Without much academic experience, Daniels faced significant faculty pushback upon taking the job at Purdue.
Although Daniels’s staff said he was not available for an interview, Brian Zink, associate director of Purdue News Service, said Daniels spent six months before starting the job preparing. He made 13 trips to campus, held meetings with each college, had dozens of meals with faculty and staff, and met every member of the University Senate, Zink said.
“Since his arrival on campus, he has hosted regular no-agenda faculty breakfasts, has an open-door policy for any faculty who want to visit and hosts faculty colloquia at Westwood, the president’s on-campus residence,” Zink said.
AGB’s Schwartz said she thinks Harreld, likewise, has been taking advantage of the time between his Sept. 3 hire and Nov. 2 start date to bridge divides with faculty and build campus report.

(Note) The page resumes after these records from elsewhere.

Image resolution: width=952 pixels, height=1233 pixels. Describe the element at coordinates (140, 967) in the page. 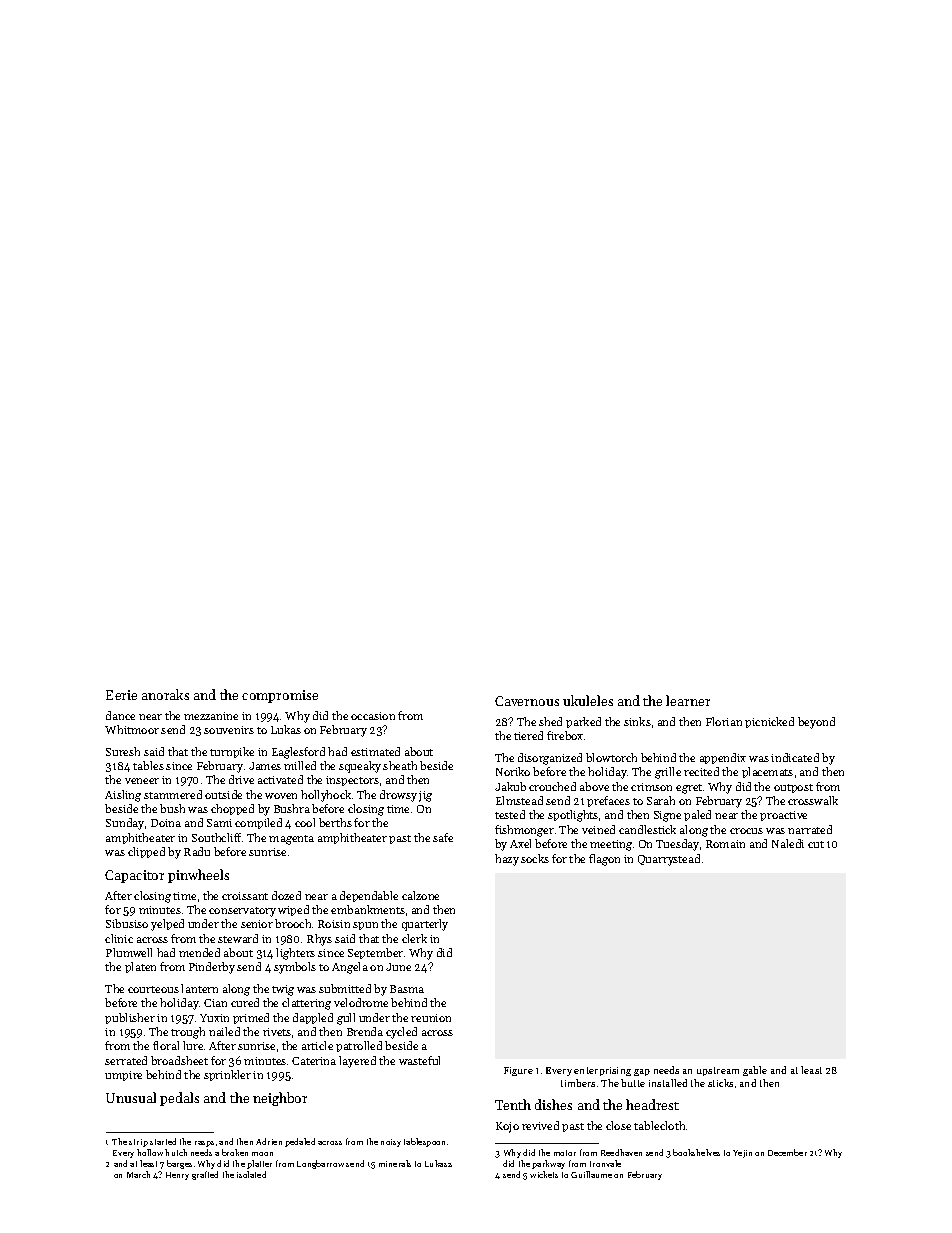

I see `platen` at that location.
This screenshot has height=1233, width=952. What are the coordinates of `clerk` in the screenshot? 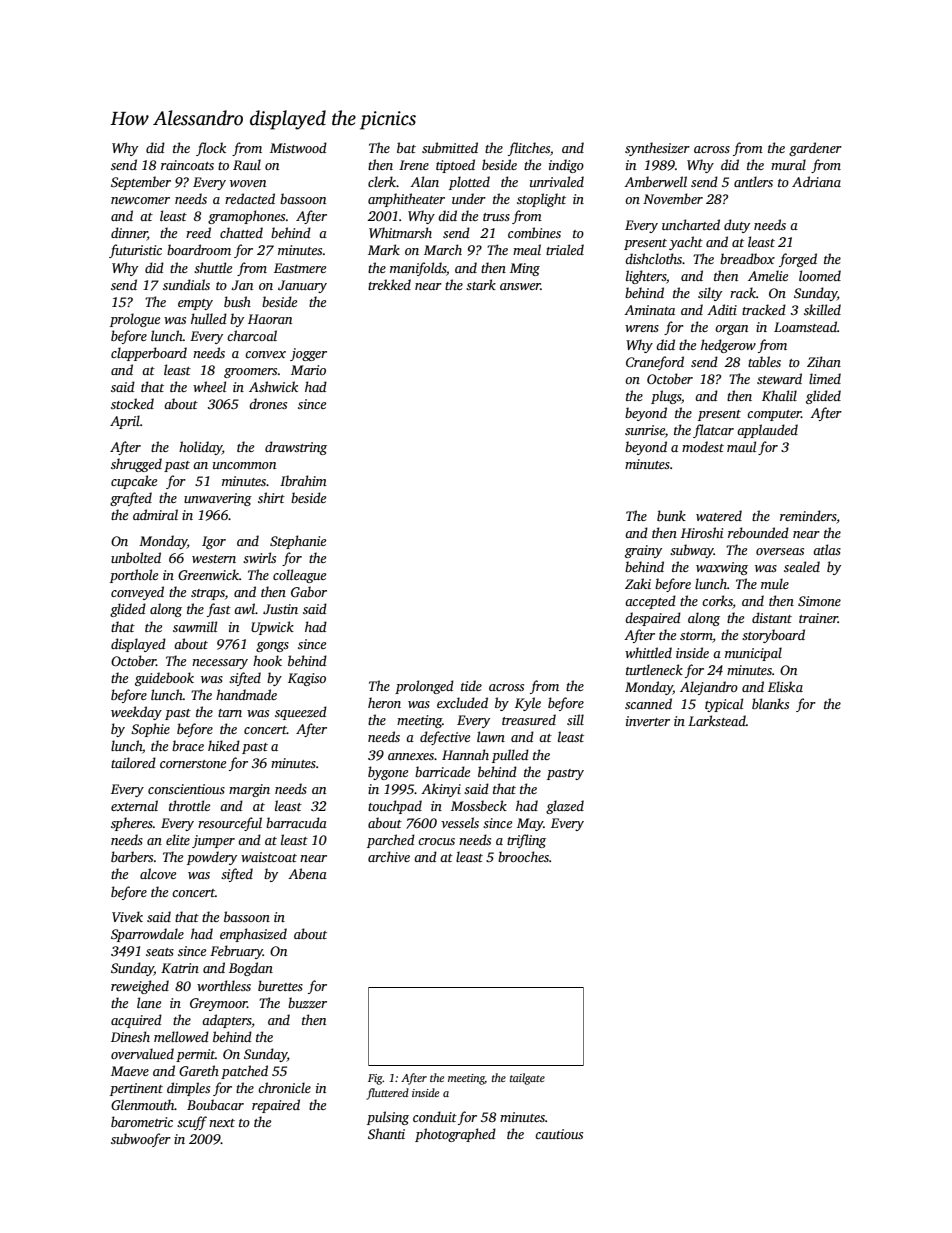 It's located at (382, 181).
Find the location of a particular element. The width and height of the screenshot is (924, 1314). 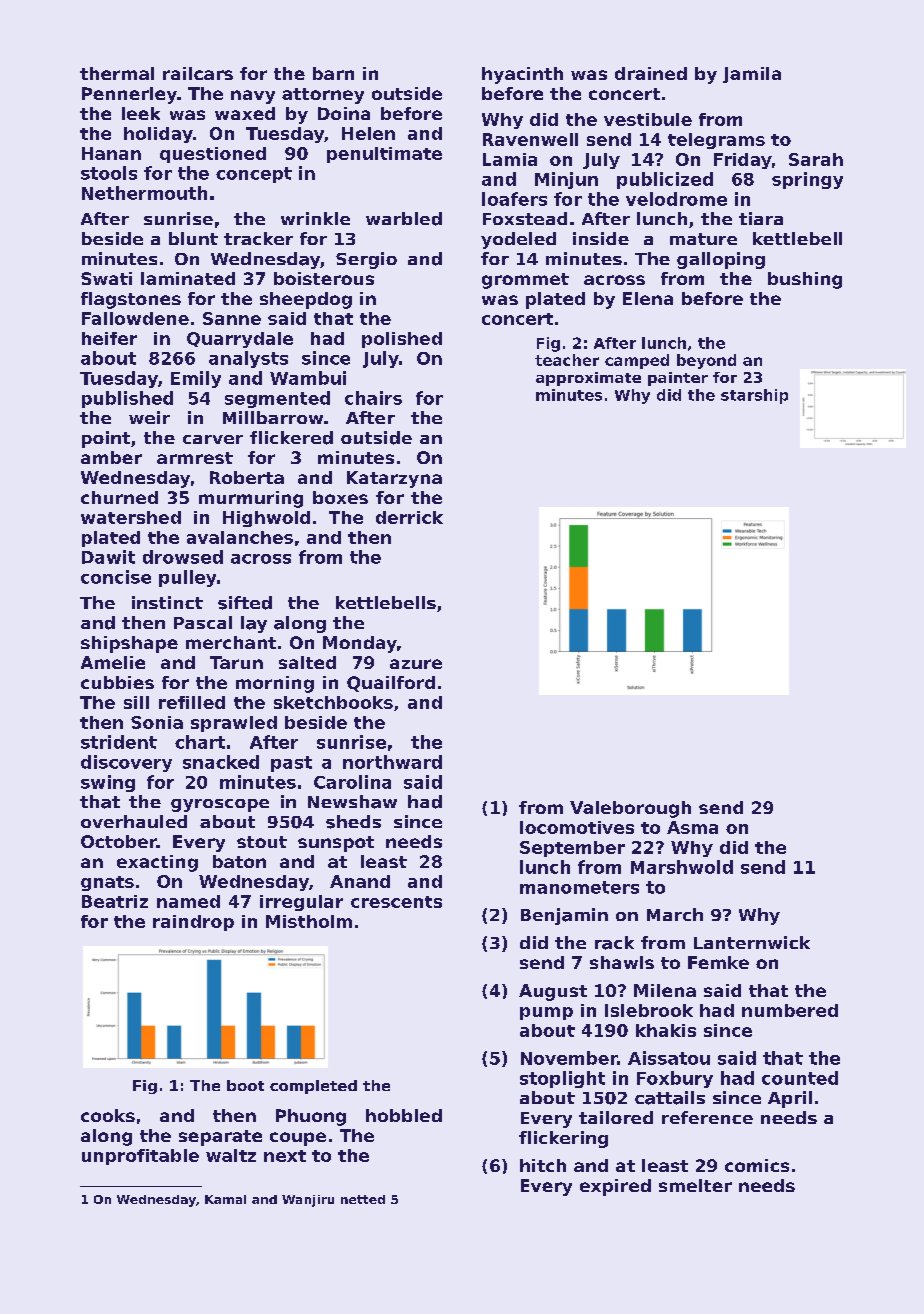

drained is located at coordinates (651, 73).
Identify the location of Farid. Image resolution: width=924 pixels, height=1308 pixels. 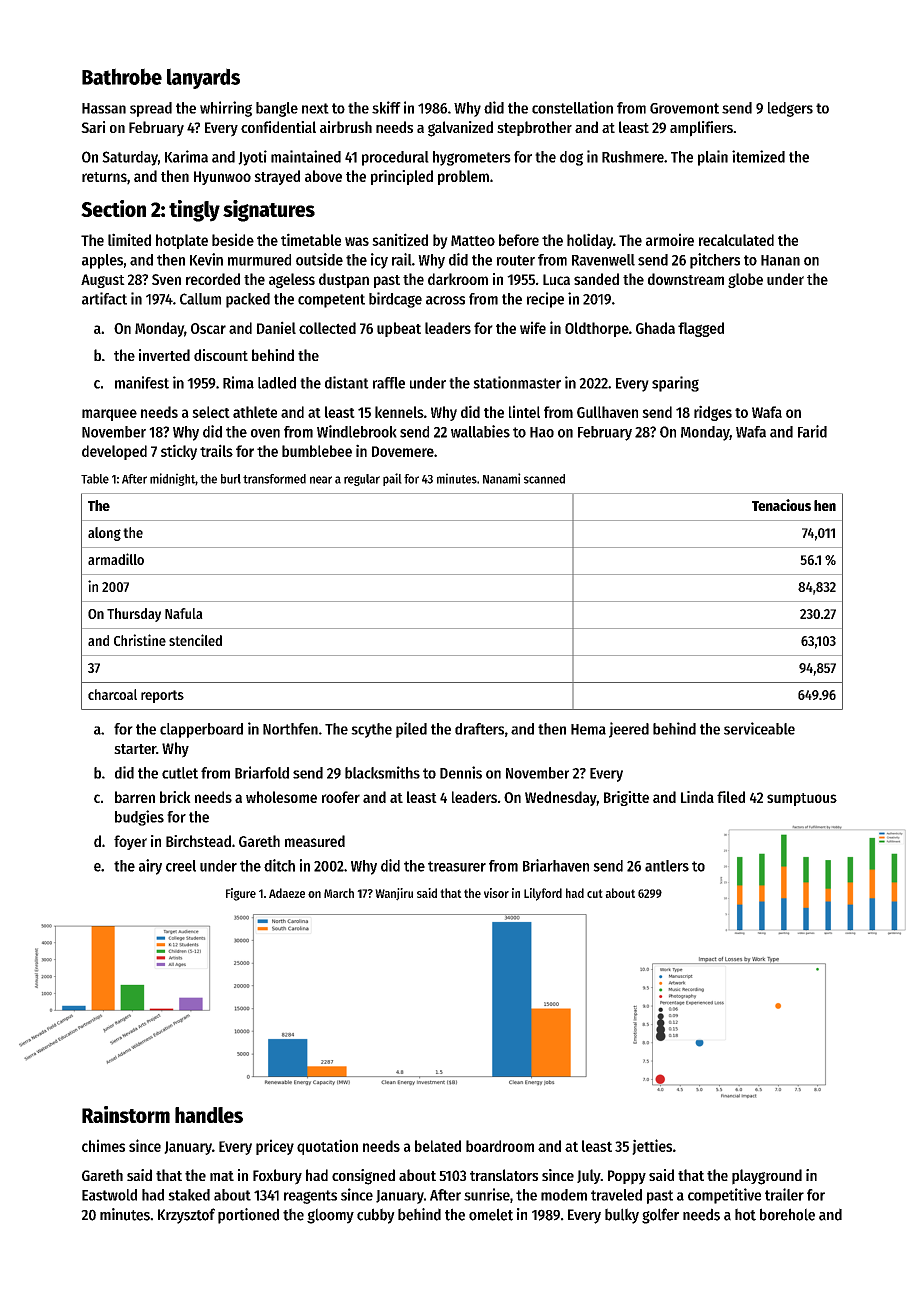
(812, 431).
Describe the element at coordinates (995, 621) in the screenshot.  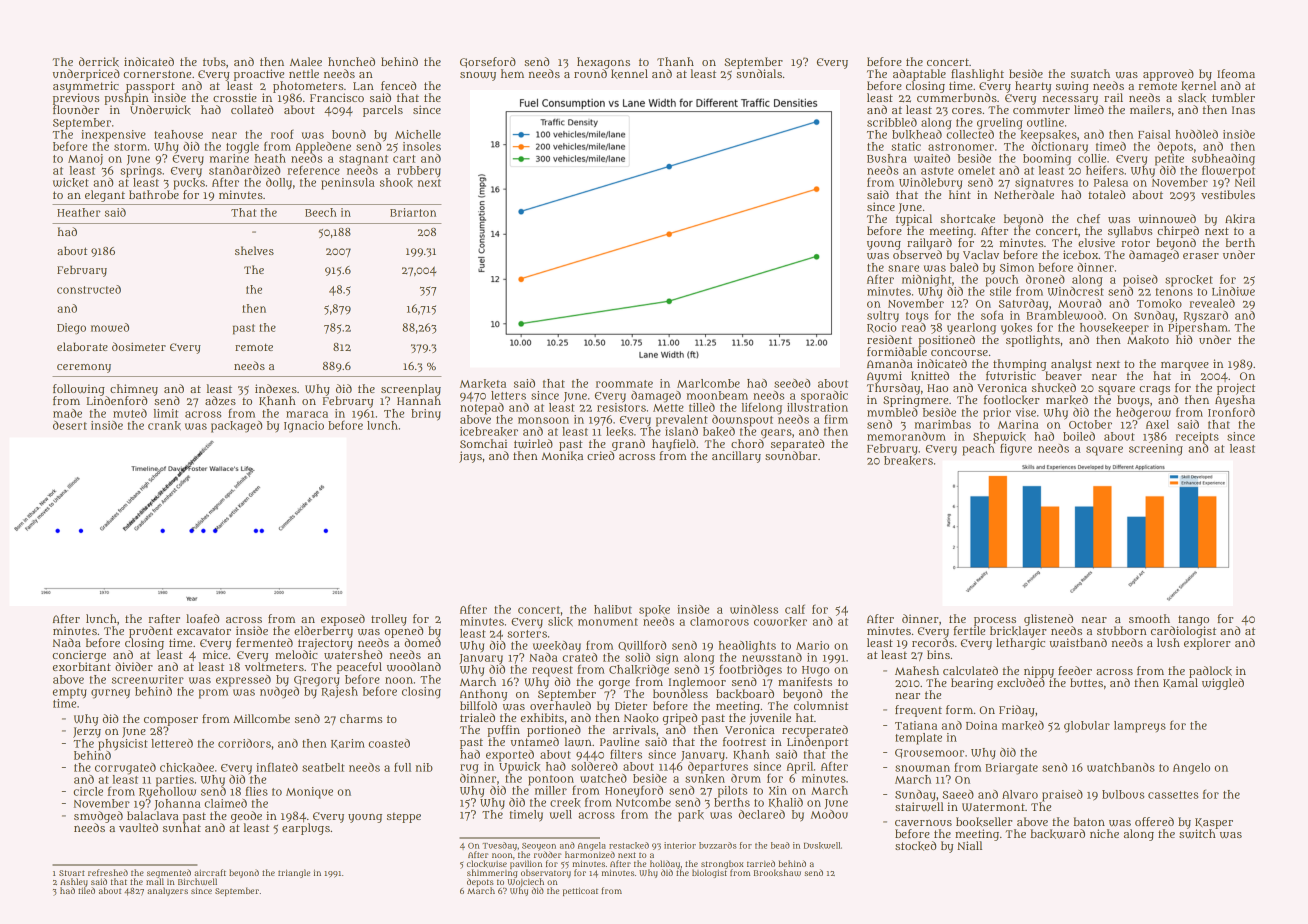
I see `process` at that location.
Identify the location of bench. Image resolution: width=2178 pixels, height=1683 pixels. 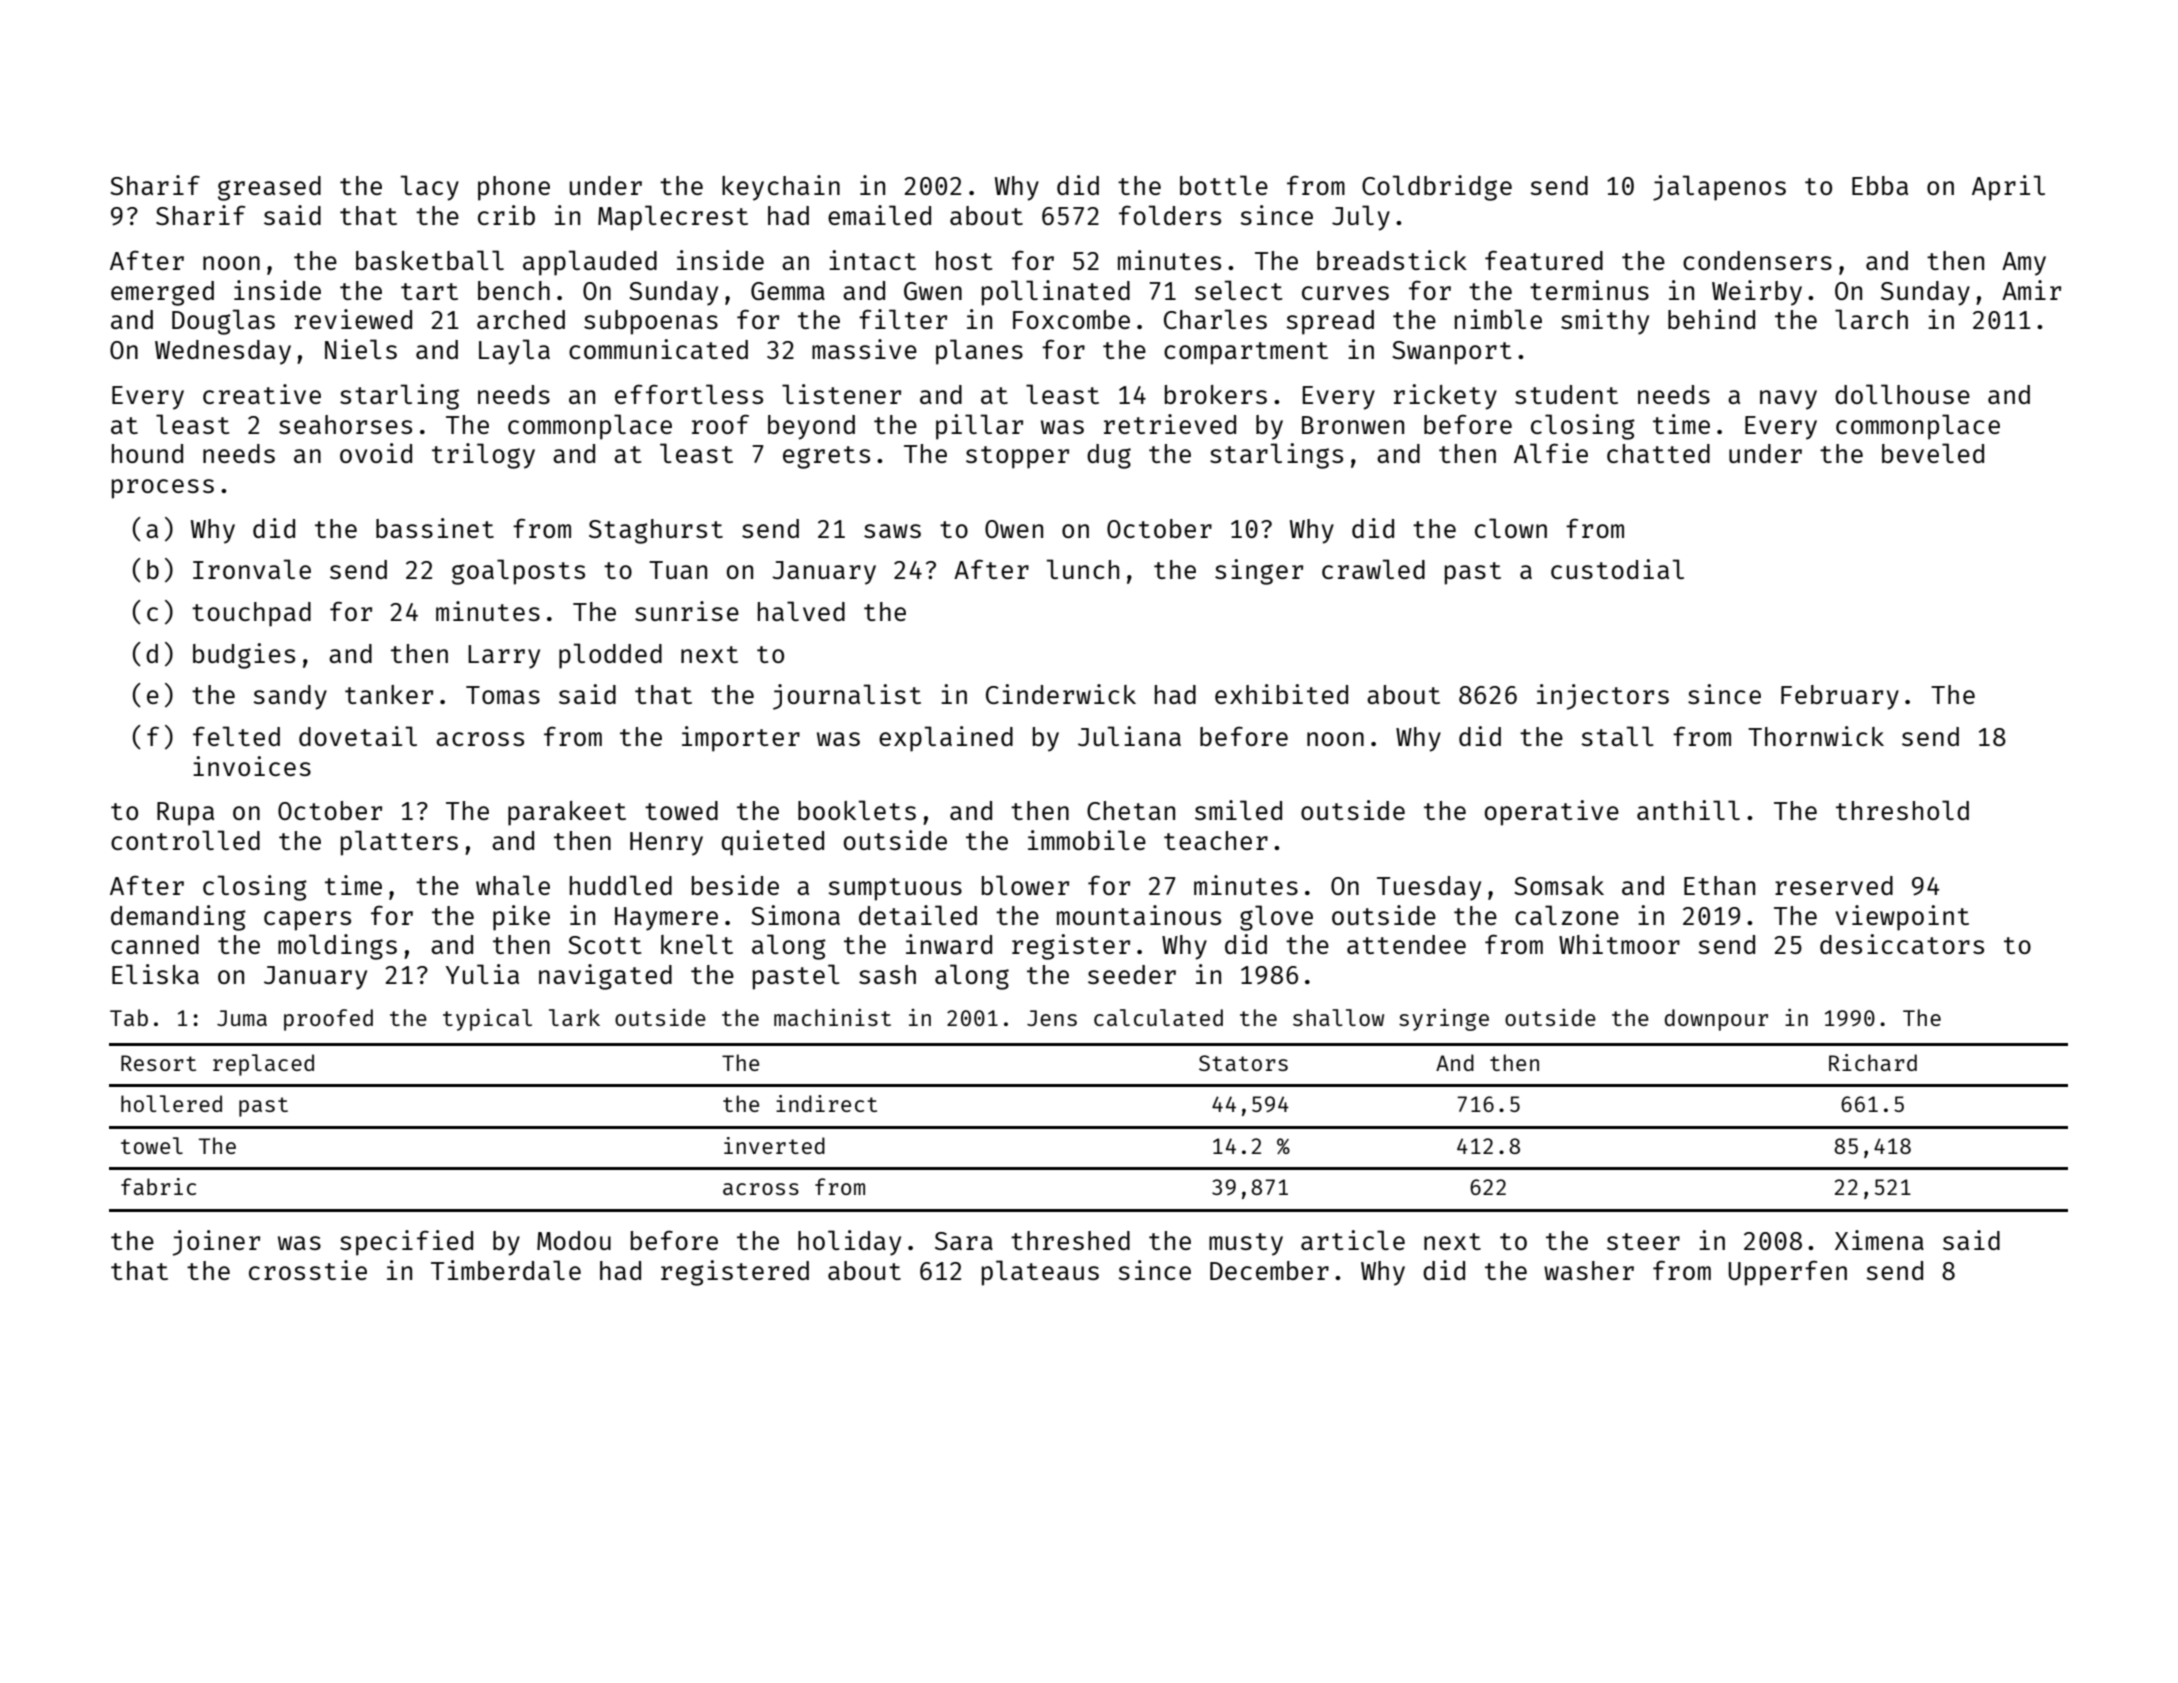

“I think he’s taken the need very seriously to build campus relations before taking on the leadership as president,” she said. “He has made very good use of the time and opportunities, and I expect he will do quite a bit of listening, communicating, and meeting with important campus constituencies — including the faculty — once he’s in office.”
And, she said, that last part is key.
“He hasn’t taken office yet,” she said. “I think he has to have a chance to show himself and his leadership as president and develop relationships and report with the campus community.”
In many instances, according to Schwartz, time itself helps appease fear.
“I understand he does have great talents, and people expect great things of him,” she said.
And the University of Colorado’s President Benson said Harreld has one more advantage.
“He’s starting off with a good football record,” Benson said. “I didn’t get to start with that.”